Andres earned his PhD in molecular and cell biology in a joint doctoral program from San Diego State University and the University of California, San Diego, in 2009. He then joined the Gottlieb Laboratory as a postdoctoral fellow to investigate the role of mitochondrial turnover in cardioprotection. As a project scientist at Cedars-Sinai, his work now extends to studying the role mitophagy plays in the development of statin myopathy.
Sin is studying the role of mitochondrial autophagy, or "mitophagy", during cellular differentiation. Stem cells undergo dramatic metabolic changes when they differentiate into mature adult cells. He is interested in the alterations that occur to the mitochondrial network and the interplay between mitophagy and mitochondrial biogenesis, which is crucial during the switch from glycolysis to oxidative phosphorylation. After graduating from University of California, San Diego, he completed his PhD at San Diego State University, where he was advised by Ralph Feuer, PhD, and Roberta Gottlieb, MD, on a project to determine the effect of coxsackievirus infection on cardiac progenitor cells.
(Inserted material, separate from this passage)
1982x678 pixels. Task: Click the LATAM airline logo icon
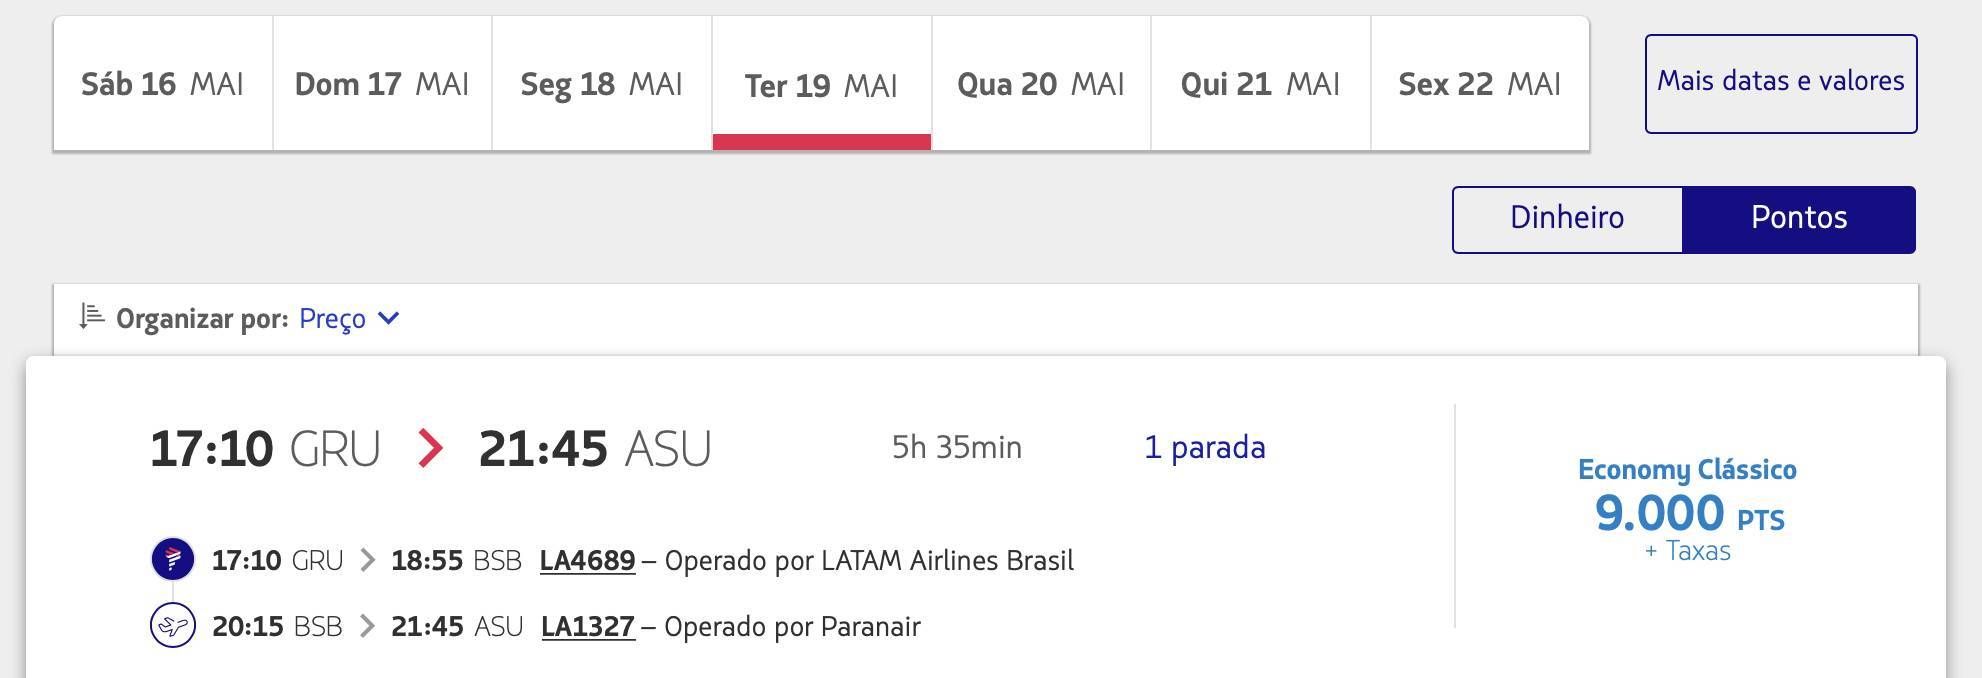click(172, 559)
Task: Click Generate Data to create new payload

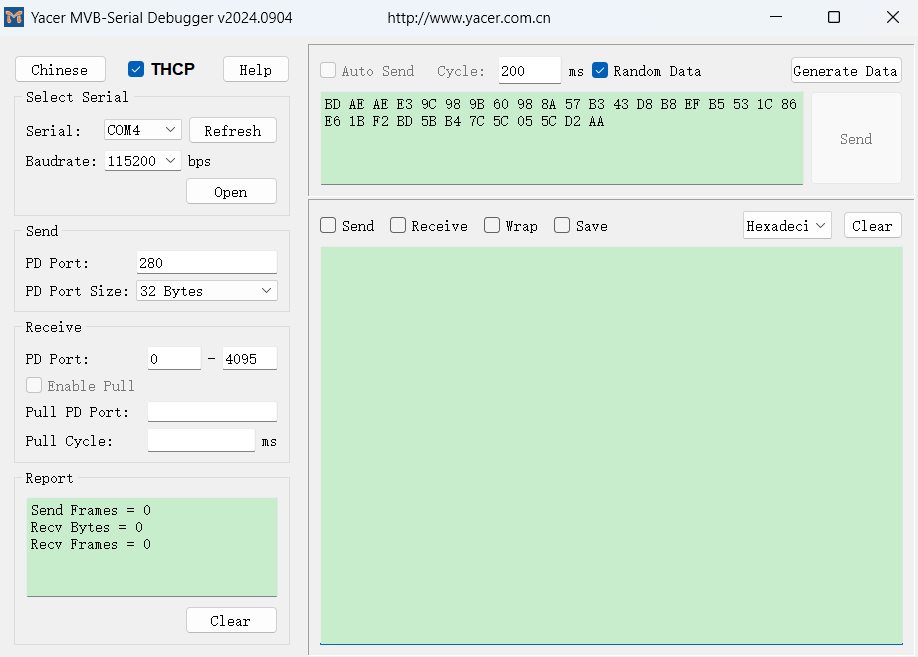Action: point(846,70)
Taylor is investigating the role glycogen autophagy may play in the heart. The autophagic removal of glycogen granules may benefit the ischemic heart by limiting the availability of glycolytic substrates, which can drive cellular acidosis and lead to worsened reperfusion injury. Furthermore, autophagic sequestration of glycogen may represent a novel point of metabolic control within the cell, with relevance for a number of pathological conditions. Taylor graduated in 2009 from the University of Hull in the UK, where he worked in the lab of Anne-Marie Seymour, PhD, investigating mitochondrial function in uremic cardiomyopathy.
Stotland is currently using the MitoTimer protein to study mitophagy and mitobiogenesis in cardiac and muscle cells during stress, differentiation, and aging. He is also studying the mechanisms behind the protection of nuclear-encoded mitochondrial protein mRNAs on the mitochondria. Stotland received his bachelor's degree in biology from University of California, San Diego and completed his PhD in cell and molecular biology at San Diego State University, in the laboratory of Roland Wolkowicz, PhD, focusing on development of new tools for drug discovery in the field of HIV-1 and HCV.
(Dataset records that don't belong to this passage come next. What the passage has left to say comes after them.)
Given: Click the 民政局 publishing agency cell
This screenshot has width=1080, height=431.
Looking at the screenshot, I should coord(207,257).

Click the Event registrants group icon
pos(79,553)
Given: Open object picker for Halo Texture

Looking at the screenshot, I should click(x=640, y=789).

Queliconi did his undergraduate work in the Institute of Biosciences of the University of Sao Paulo, Sao Paulo, Brazil, and is currently working to complete his doctoral degree at the Institute of Chemistry, University of Sao Paulo. His thesis project examines the molecular basis of pH-independent redox injury associated with high bicarbonate. In addition to this project, he is interested in mitochondrial respiration and the impact of autophagy on mitochondrial efficiency and its role in redox control.
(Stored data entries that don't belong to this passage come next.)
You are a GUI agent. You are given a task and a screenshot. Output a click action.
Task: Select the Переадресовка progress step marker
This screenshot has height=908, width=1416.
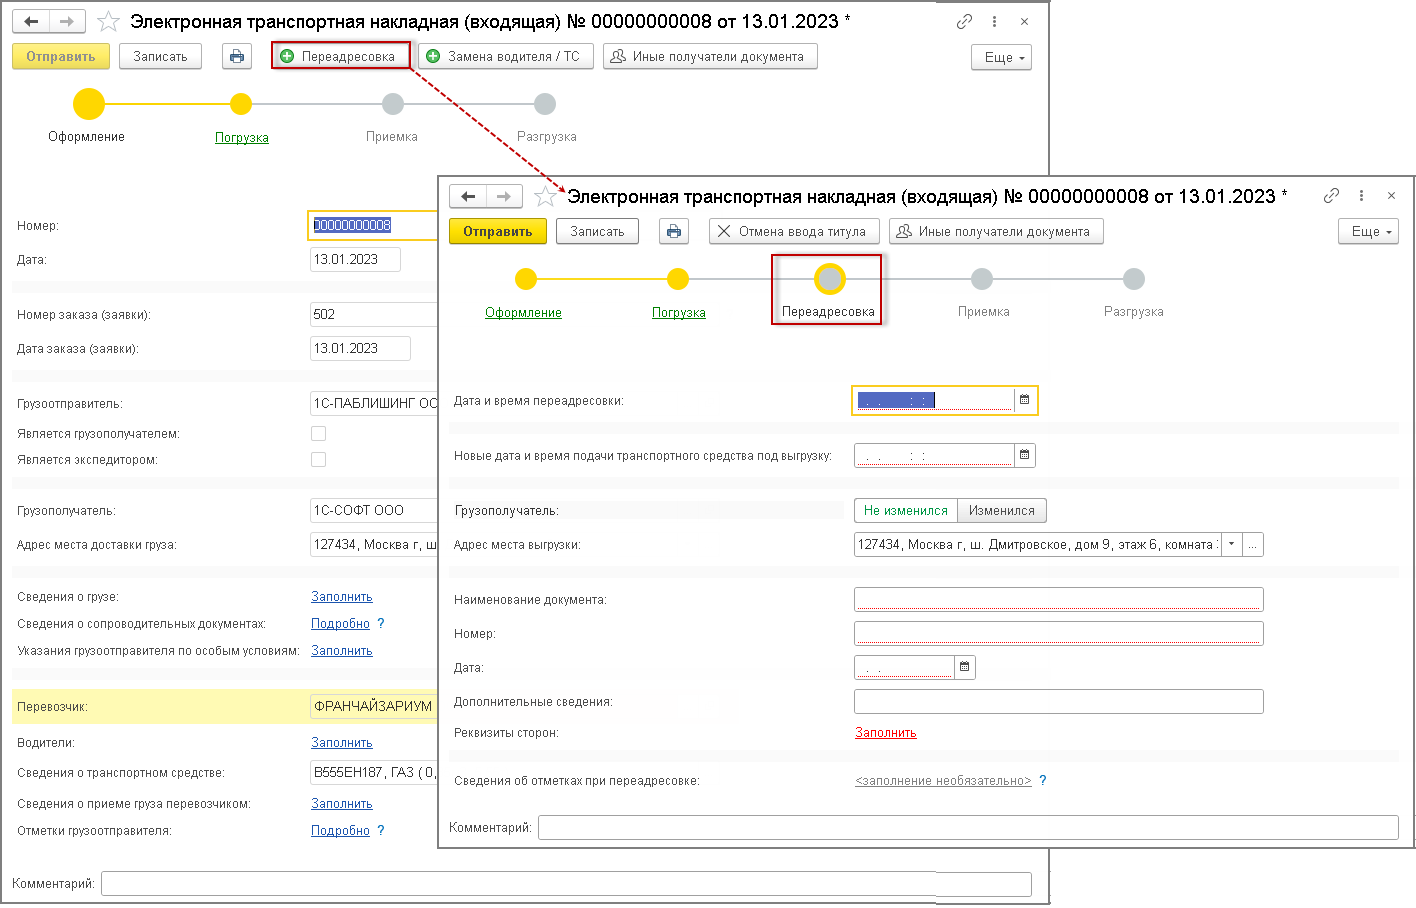[x=830, y=280]
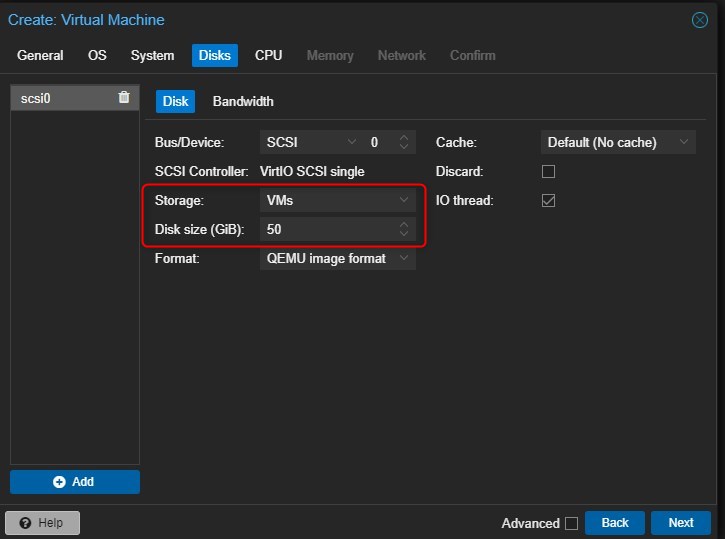725x539 pixels.
Task: Click the Add disk button
Action: click(x=75, y=482)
Martin joined the Gottlieb team in January 2014 after completing music industry and jazz studies at California State University. After college, Jordan worked at a sales and marketing company as a district manager in Palmdale and Woodland Hills for four years, and an office manager for a law firm in Westwood for one year before stepping into his position as Roberta Gottlieb, MD, assistant at Cedars-Sinai.